Obama has ordered the closure of Gitmo prison. Do doubt there will be a lot of rejoicing among people who are interested in civil liberties, as not only Gitmo but the whole Bush administration was a blight on the record of civil liberties and constitutional rights in the US (more on that later)
However rejoicing over the closure of Gitmo should be short. Obama may have closed Gitmo, but the existence of Gitmo has extablished a precedent that can be invoked yet again at any time in the future.
This is much like the Japanese-American internment camps created during WWII, into which American citizens who had as little as 1/16th Japanese ancestry were forcibly relocated. Even though the internment camps were judged by history to be a stain on the civil liberties of Americans and a national disgrace, and even though the Japanese-Americans who were kept in the camps eventually received an apology and compensation from the US government, the legality of the internment camps was supported by the US Supreme Court in the Korematsu case. So in other words, it was judged to be a perfectly legal thing to do then, and so it could happen again. That's why a dissenting judge in the Korematsu case characterized it as a "loaded weapon" waiting to go off again:
"The principle then lies about like a loaded weapon, ready for the hand of any authority that can bring forward a plausible claim of an urgent need. Every repetition imbeds that principle more deeply in our law and thinking and expands it to new purposes."
-- and the same thing is true of Gitmo:
And another reason not to celebtrate too much: Aside from the whole question of Gitmo, the cause of civil liberties in this country has suffered massive, permanent damage. We have lost precious freedoms and rights that were once judged to be fundamental to the Anglo-American system of justice, and which will not come back (once a precedent has been set that a fundemental right can be taken away, even temporarily it then becomes much more of a conditional thing, much less "Fundamental".)
For example, when I was in law school, the idea that the government could charge someone with a crime using "secret evidence" that the accused (nor the jury -- assuming you get a trial) could neither see nor challenge -- would have been considered to be repulsive and highly unlikely. In fact, the hated Star Chamber court that the American revolutionaries complained about so bitterly didn't even do that. Well, guess what! Today in the United States, defendants can be (and have been) sent to prison based on "secret evidence" that they never had a chance to challenge in court. In fact, people have been imprisoned without ever seeing the inside of a court house!

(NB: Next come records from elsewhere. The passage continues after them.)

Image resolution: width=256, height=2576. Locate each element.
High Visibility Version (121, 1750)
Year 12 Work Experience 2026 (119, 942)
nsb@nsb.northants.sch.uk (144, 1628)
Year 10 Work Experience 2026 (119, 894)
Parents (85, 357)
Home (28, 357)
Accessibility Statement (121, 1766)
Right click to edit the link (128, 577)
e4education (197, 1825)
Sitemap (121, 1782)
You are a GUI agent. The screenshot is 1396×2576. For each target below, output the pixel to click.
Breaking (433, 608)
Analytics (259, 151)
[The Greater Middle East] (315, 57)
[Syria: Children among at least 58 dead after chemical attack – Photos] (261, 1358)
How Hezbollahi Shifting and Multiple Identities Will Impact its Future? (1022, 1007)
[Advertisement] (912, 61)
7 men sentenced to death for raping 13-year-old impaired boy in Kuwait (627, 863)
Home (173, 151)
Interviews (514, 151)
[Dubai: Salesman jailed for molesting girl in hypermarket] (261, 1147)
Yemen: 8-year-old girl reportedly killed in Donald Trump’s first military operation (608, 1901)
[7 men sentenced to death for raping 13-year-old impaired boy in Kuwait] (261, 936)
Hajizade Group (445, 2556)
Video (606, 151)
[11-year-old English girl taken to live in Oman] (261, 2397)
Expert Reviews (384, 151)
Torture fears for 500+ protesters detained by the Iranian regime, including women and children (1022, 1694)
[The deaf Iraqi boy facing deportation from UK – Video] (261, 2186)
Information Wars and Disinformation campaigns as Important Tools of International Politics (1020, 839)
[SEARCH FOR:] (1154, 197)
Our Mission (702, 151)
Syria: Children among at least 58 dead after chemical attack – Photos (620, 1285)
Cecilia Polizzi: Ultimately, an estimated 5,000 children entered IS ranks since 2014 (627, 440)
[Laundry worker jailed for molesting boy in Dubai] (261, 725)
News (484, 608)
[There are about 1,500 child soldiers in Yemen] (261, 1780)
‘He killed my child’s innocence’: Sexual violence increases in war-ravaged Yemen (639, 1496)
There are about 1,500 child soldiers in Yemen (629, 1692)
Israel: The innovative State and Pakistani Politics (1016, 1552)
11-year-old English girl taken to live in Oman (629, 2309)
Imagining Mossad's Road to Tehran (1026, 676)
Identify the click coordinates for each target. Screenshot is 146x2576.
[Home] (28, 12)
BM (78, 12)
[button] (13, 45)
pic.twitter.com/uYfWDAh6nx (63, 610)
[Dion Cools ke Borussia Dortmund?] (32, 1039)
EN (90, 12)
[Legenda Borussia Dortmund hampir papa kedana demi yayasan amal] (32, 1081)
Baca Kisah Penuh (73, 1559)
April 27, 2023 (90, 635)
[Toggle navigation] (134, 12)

It is a fundamental rule of police states that once they start to tread on civil liberties, they will always continue to demand yet more concessions and powers, always with the excuse that "emergency situations" or "public safety" or "national security" requires us to give up yet more rights.
To be fair, this trend towards a police state started before Bush II, but greatly accelerted under his administration. What with domestic spying programs, warrantless eavesdropping, imprisonment without charge, legalization of torture, etc etc etc -- not to mention the wholesale failure of the system of checks and balances between the Executive and Legislative branches which was SUPPOSED to prevent the likes of Wolfowitz and Cheney and Douglas Feith from misleading us into a war -- it would be no exaggeration whatsoever to say that the cause of civil liberties (indeed, the concept of constitutionalism itself) has suffered a mortal wound, and the constitution has been exposed as a paper tiger that fundamentally failed its purpose.